Mastretta inauguraba ayer la segunda entrega de Espacio Acústico, un ciclo con el que el museo de Atocha se abre a músicas inteligentes y poco trilladas. La programación la completan en miércoles sucesivos Lonely Drifter Karen (curioso trío de pop melancólico y cabaretero) y esa joven ghanesa, Oy, que fluctúa entre el soul y el hip-hop. Y la entrada es gratuita, lo que está muy bien, aunque incrementa el peligro de que alguno aproveche el concierto para poner a su amigo al corriente sobre sus desaguisados sentimentales.

Camerata popular

Desde el disco ¡Vivan los músicos! (2009) y la banda sonora de El gran Vázquez, Nacho y sus cinco compinches se han instalado deliberadamente en la pachanga, en la camerata popular. Sus creaciones evocan orquestinas, pueblos veraniegos, verbenas y pólvoras a media noche, bailes con faldas de mucho vuelo y miradas furtivas que se entrelazan con los resortes de la purita lujuria. Es música sencilla y bien hecha. Divertida. Agradecida, aunque convenga no sobreexponerse. Y con hechuras de casi un siglo atrás, lo que constriñe, a veces demasiado, su originalidad.

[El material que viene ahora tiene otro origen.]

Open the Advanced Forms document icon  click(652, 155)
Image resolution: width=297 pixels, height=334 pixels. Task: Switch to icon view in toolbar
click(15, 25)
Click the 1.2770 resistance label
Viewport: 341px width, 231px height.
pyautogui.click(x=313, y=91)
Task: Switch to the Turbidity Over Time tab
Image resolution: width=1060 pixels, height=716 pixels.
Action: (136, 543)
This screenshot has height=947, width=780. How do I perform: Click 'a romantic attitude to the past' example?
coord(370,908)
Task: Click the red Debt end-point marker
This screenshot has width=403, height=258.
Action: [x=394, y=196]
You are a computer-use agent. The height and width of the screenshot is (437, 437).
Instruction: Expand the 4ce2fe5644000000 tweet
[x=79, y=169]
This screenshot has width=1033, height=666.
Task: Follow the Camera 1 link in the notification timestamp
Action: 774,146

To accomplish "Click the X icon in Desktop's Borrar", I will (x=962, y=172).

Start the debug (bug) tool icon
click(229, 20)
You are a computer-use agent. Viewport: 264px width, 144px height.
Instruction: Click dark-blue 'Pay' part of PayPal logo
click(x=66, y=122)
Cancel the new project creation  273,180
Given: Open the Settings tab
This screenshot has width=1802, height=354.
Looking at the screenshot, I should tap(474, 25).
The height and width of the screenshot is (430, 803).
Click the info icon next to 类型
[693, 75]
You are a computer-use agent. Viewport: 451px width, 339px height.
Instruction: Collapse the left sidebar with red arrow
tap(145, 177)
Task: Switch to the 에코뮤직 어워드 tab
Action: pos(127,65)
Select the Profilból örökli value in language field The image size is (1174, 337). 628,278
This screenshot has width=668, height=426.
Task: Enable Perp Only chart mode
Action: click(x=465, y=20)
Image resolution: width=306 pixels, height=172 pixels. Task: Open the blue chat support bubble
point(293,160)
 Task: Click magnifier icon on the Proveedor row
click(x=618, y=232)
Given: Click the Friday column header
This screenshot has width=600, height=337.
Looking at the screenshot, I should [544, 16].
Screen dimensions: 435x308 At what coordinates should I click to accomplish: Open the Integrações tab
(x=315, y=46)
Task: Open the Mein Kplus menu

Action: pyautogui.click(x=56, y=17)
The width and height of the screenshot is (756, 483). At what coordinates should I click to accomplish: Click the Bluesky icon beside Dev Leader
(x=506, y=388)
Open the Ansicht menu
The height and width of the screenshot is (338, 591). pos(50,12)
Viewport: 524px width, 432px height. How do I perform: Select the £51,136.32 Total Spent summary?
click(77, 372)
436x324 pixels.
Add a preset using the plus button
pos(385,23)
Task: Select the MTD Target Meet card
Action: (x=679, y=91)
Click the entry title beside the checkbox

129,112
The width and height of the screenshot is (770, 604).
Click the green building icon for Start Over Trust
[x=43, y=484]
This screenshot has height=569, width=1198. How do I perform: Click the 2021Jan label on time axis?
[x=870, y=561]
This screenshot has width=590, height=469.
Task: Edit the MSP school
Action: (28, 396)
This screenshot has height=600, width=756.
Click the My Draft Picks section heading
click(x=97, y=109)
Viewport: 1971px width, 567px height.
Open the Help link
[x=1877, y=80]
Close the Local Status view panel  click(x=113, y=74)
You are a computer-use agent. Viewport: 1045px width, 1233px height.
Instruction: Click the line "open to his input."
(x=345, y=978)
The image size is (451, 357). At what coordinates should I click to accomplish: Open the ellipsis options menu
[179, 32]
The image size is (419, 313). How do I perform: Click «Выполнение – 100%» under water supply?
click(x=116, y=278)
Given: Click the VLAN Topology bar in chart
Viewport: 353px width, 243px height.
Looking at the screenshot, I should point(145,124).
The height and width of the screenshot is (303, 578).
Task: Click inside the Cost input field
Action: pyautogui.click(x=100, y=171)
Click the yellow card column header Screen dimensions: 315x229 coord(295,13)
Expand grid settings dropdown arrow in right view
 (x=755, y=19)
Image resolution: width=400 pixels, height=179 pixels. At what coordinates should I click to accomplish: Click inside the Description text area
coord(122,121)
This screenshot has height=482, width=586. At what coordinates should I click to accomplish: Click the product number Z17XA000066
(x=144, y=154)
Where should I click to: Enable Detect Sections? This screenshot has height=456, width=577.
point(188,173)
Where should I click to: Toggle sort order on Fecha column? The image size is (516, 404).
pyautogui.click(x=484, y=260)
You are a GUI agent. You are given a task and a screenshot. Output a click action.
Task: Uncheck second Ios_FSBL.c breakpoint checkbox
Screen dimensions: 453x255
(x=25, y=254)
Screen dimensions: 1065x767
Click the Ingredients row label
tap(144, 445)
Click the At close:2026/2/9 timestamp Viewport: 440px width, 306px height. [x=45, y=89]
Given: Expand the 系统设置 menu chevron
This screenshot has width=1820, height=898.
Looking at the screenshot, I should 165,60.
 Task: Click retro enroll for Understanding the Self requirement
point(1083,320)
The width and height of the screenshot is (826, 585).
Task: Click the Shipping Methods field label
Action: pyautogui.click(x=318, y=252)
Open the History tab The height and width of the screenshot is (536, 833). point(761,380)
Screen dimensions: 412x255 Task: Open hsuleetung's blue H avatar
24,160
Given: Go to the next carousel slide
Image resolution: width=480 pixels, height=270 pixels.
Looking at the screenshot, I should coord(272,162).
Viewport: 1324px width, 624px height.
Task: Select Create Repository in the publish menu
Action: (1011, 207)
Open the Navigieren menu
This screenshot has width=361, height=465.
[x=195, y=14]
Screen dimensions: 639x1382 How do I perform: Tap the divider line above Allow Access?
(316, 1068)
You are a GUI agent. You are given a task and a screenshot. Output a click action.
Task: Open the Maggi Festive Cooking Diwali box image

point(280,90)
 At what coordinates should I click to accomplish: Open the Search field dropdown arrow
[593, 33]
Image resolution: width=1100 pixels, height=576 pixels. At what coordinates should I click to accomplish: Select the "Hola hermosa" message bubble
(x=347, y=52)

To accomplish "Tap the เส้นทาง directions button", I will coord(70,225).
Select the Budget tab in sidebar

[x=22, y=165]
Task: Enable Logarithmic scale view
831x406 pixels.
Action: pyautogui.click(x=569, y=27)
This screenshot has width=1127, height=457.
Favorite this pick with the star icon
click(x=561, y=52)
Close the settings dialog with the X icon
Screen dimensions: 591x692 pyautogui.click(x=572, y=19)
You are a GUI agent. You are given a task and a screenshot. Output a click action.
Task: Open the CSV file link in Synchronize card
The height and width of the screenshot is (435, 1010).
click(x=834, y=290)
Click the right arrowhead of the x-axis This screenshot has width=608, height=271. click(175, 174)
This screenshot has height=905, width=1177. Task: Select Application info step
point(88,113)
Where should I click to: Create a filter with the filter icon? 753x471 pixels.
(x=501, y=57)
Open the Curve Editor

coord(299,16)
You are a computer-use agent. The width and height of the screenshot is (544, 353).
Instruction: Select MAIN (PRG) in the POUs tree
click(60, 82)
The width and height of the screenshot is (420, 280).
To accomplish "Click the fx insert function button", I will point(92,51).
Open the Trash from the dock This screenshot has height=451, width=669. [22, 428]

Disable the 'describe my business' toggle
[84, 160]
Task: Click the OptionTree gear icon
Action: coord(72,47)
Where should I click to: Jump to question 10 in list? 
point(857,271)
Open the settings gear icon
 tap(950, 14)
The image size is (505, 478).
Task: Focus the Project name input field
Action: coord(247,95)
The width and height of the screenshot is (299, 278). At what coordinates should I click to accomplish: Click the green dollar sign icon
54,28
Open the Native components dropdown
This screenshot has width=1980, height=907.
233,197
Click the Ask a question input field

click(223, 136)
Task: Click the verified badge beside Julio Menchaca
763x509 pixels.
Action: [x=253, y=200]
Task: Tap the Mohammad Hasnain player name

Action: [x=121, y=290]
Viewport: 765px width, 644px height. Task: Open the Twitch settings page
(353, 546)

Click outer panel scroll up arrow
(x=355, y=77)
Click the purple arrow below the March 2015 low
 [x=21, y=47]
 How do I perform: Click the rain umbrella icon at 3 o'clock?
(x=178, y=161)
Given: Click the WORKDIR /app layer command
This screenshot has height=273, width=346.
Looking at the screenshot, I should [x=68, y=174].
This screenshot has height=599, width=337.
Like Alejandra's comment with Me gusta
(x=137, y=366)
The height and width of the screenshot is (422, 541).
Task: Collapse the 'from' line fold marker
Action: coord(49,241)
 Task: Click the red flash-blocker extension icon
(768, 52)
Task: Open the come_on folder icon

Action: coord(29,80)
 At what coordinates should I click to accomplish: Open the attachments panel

Entre tangos, valses, boleros, ragtime y algún guiño más al jazz primerizo, el sexteto propicia una simpática anacronía: transforma en club de felices años veinte esa cafetería de aluminio rojo, tan futurista como una nave a punto de emprender misión interestelar. Mastretta rematará el festín casi como lo empezó, tocando entre el público, subiéndose a las mesas y reclamando "alegría para todos". Sus dos próximas semanas en el Central demuestran que la fórmula, en estos tiempos de zozobras, funciona.